Eslováquia, o arsenal clandestino da Europa

Gustavo Monge.

Praga, 12 set (EFE).- Um vazio legal, a falta de controles e a busca por benefícios econômicos fizeram da Eslováquia um dos principais fornecedores do mercado negro de armas, ao qual recorrem desde terroristas islamitas até a máfia italiana.

A pistola Glock 17 usada em julho para balear 10 pessoas em Munique e o fuzil AK 47 que um terrorista usou para tentar cometer um atentado em 2015 no trem que fazia a rota Amsterdã-Paris são algumas das armas de origem eslovaca que um dia foram vendidas legalmente após ficarem, em teoria, inutilizadas.

Uma recente investigação da rede jornalística Colaborações de Investigação na Europa (EIC) afirma que algumas armas usadas nos atentados de Paris de janeiro de 2015 também foram adquiridas legalmente no país centro-europeu.
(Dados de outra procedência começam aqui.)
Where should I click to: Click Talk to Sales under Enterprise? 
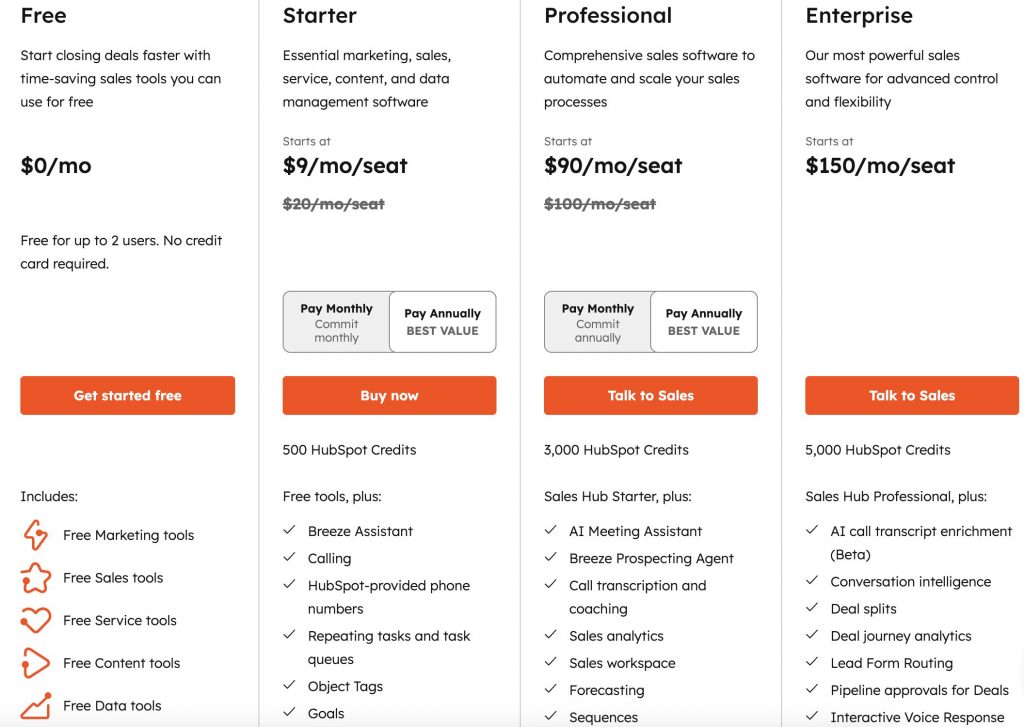click(x=911, y=395)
Até o ano passado, a legislação eslovaca permitia que antigas armas, muitas provenientes de extintos arsenais do exército tcheco, pudessem ser vendidas legalmente após terem sido inutilizadas para que não pudessem disparar munição real.

Em muitos casos, a técnica utilizada era manipular o canhão, algo fácil e econômico de reverter para que a arma volte a ser perfeitamente operacional e letal.
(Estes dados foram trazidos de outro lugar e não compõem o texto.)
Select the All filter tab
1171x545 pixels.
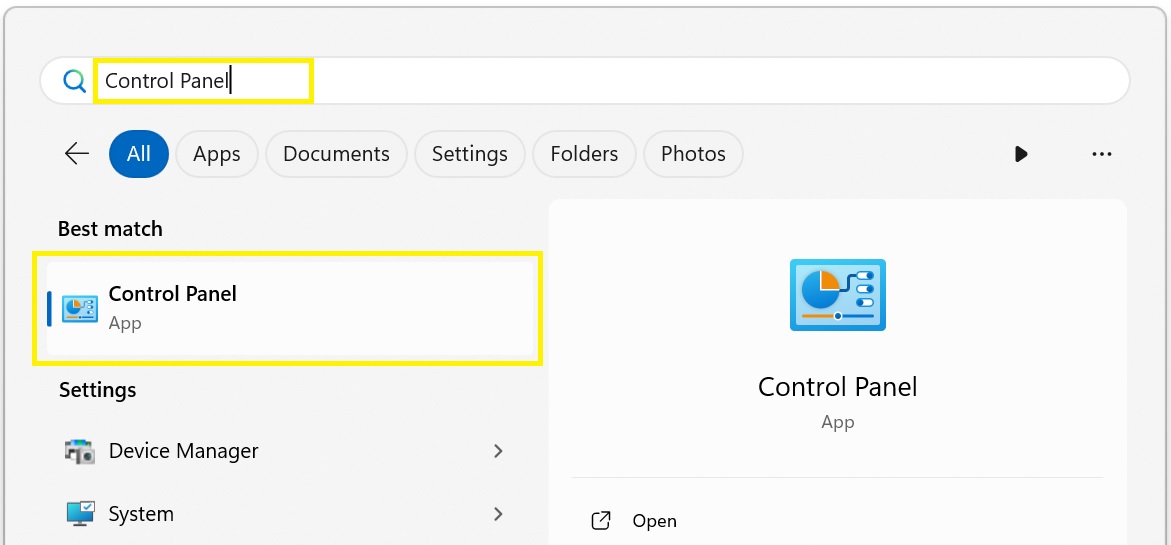click(139, 154)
"Gente do mundo todo está furiosa porque a Eslováquia estava operando uma liquidação online de armas", denunciou recentemente o ativista eslovaco Martin Debeci em declarações ao jornal "The Slovak Spectator".

Segundo este especialista em temas de Defesa, a Eslováquia criou um problema com consequências em nível europeu.

Segundo a investigação da EIC, publicada pela revista alemã "Der Spiegel", desde sua entrada na União Europeia (UE), em 2004, a Eslováquia tinha uma regulação defasada sobre a inutilização de armas de fogo para transformá-las em armas de festim.

A gravidade era tal que a polícia eslovaca advertiu à UE em setembro de 2013 sobre a facilidade com que as armas podiam ser compradas - sem obrigação de serem registradas - e reativadas.

No entanto, o alerta eslovaco se perdeu na burocracia comunitária e nada foi feito para controlar a venda e uso dessas armas desativadas.

A advertência eslovaca citava como exemplo o rifle automático Ceska vz.58, a arma padrão usada pela Tchecoslováquia.

Duas dessas armas foram usadas pelo terrorista Amedy Coulibaly para matar quatro pessoas em um supermercado judaico em Paris em janeiro de 2015, dois dias depois do massacre na redação da revista de humor "Charlie Hebdo".

Esses rifles, fabricados na década de 1960, tinham sido inutilizados como arma de fogo pela empresa eslovaca Kol Arms.

O terrorista islamita os adquiriu depois em uma loja situada na cidade de Partizánske, ao nordeste de Bratislava.

Segundo estimativas das autoridades alemãs, esta mesma loja eslovaca vendeu cerca de 14.000 dessas armas inutilizadas, principalmente pela internet.

Os recentes atentados em vários países europeus forçaram o governo eslovaco a aprovar uma nova legislação, em vigor desde o último dia 1º de janeiro.

Agora são exigidos métodos mais complexos e caros de reverter para inutilizar as armas e que os compradores as adquiram de forma registrada e pessoalmente, acabando assim com a venda online.

A nova legislação obriga também que se evidencie toda a vida da arma até sua liquidação e o trâmite para sua inutilização, algo que deve estar confirmado por um escritório estatal eslovaco.

Outra parte do problema está nos possíveis desvios ao mercado negro de armas vendidas legalmente pelo exército eslovaco, no programa de liquidação de arsenais obsoletos.

Debeci citou como exemplo a venda à Arábia Saudita de 40.000 fuzis de assalto tchecoslovacos.

Levando em conta que o país árabe tem um dos exércitos mais modernos da região, é duvidoso que vá ficar com esses equipamentos, alertou o especialista.

Segundo Debeci, essas armas poderiam cair em mãos de grupos radicais como o jihadista Estado Islâmico (EI).

O governo eslovaco respondeu de forma pragmática às críticas sobre essas operações.

"As armas são um produto comercial normal. Se as empresas eslovacas não as vendem, outros farão isso", chegou a declarar o primeiro-ministro eslovaco, Robert Fico.

Fico foi um dos líderes europeus que mais insistiu em que a chegada de refugiados fazia aumentar o risco de atentados terroristas na Europa.

Por sua parte, a associação de proprietários de armas Legis Telum assegura que é exagerado assinalar a Eslováquia como um "arsenal de terroristas" e adverte para outro perigo.

Ludovit Miklanek, vice-presidente desta associação, garantiu em declarações à Efe que o verdadeiro problema para a Eslováquia é o transporte de armas à Ucrânia.